This site has limited support for your browser. We recommend switching to Edge, Chrome, Safari, or Firefox.

Stearic Acid

Stearic Acid

Fast Facts       


Type of Ingredient: Also known as octadecanoic acid is a fragrance ingredient, surfactant, and emulsifier.

Main Benefits: It has natural cleansing properties, capable of helping remove excess sebum (oil), dirt and bacteria from skin, hair and other surfaces.

Who Should Use It: It can be found in a variety of skin products such as soap and hair care products, shampoos, and household cleaners.

Ideal For These Concerns: Cleansing away dirt, unclogging pores and deeply moisturizing the skin.

How Often Can You Use It: You can use it twice a day. 


What is stearic acid? 

Stearic acid (SA) is a saturated long-chain fatty acid with an 18-carbon backbone, found in the fats of animals or plants.  It is a major component of cocoa butter and shea butter.  Stearic acid’s structure allows it to help improve the texture and consistency of other products.  Stearic acid is a common ingredient found in many natural skincare and beauty products.  However, because stearic acid is sometimes sourced from animals, it’s not always suitable for vegans or found in vegan cosmetics.


The Benefits of stearic acid

Stearic acid consists of a water-loving hydrophilic head and an oil-loving hydrophobic tail allowing it to function as a surfactant, emulsifier, and thickener when added to cosmetics and personal care products.

────────────────────────────────────────

■ **TASK**
Answer these questions from the stearic acid page:
1. What other name does the page give for stearic acid?
2. How many carbons make up its backbone?
3. What two parts of its structure allow it to act as a surfactant, emulsifier, and thickener?

■ **DATA EXTRACT**
────────────────────────────────────────

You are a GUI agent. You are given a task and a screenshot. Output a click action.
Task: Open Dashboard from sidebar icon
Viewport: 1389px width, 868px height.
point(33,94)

────────────────────────────────────────

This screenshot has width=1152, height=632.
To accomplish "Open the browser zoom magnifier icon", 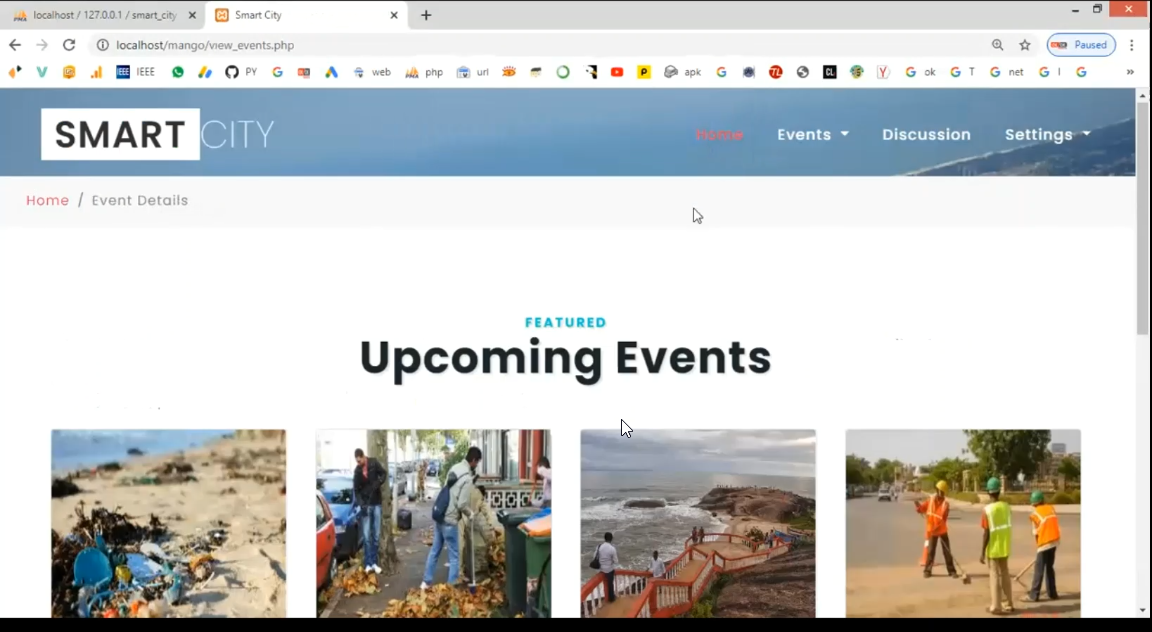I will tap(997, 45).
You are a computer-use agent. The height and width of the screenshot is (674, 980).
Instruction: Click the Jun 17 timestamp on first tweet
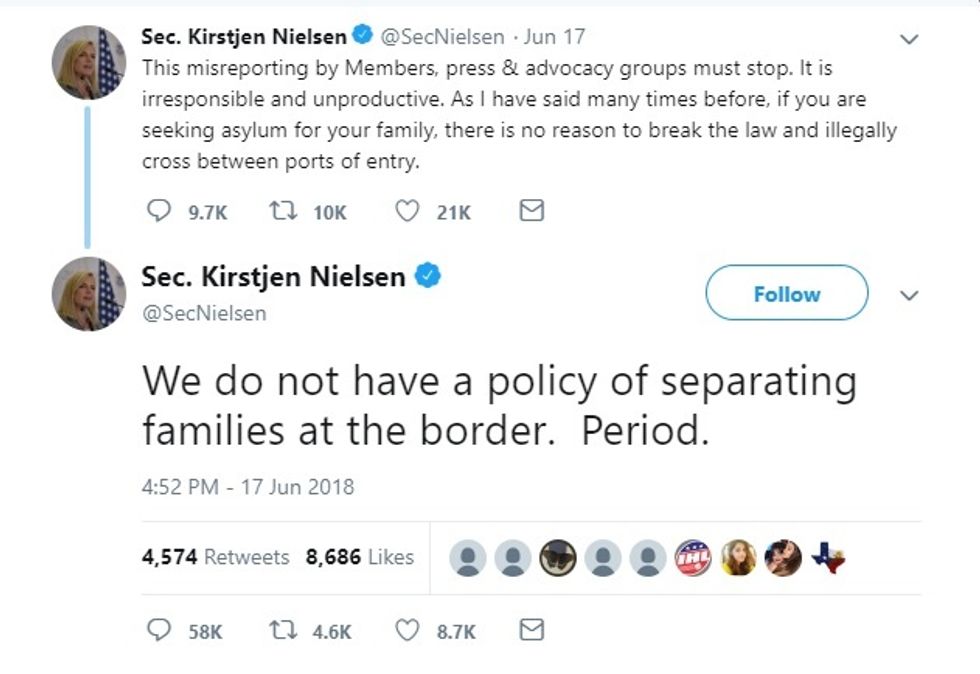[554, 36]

────────────────────────────────────────

■ **ANSWER SPACE**
1. Octadecanoic acid.
2. 18 carbons.
3. A water-loving hydrophilic head and an oil-loving hydrophobic tail.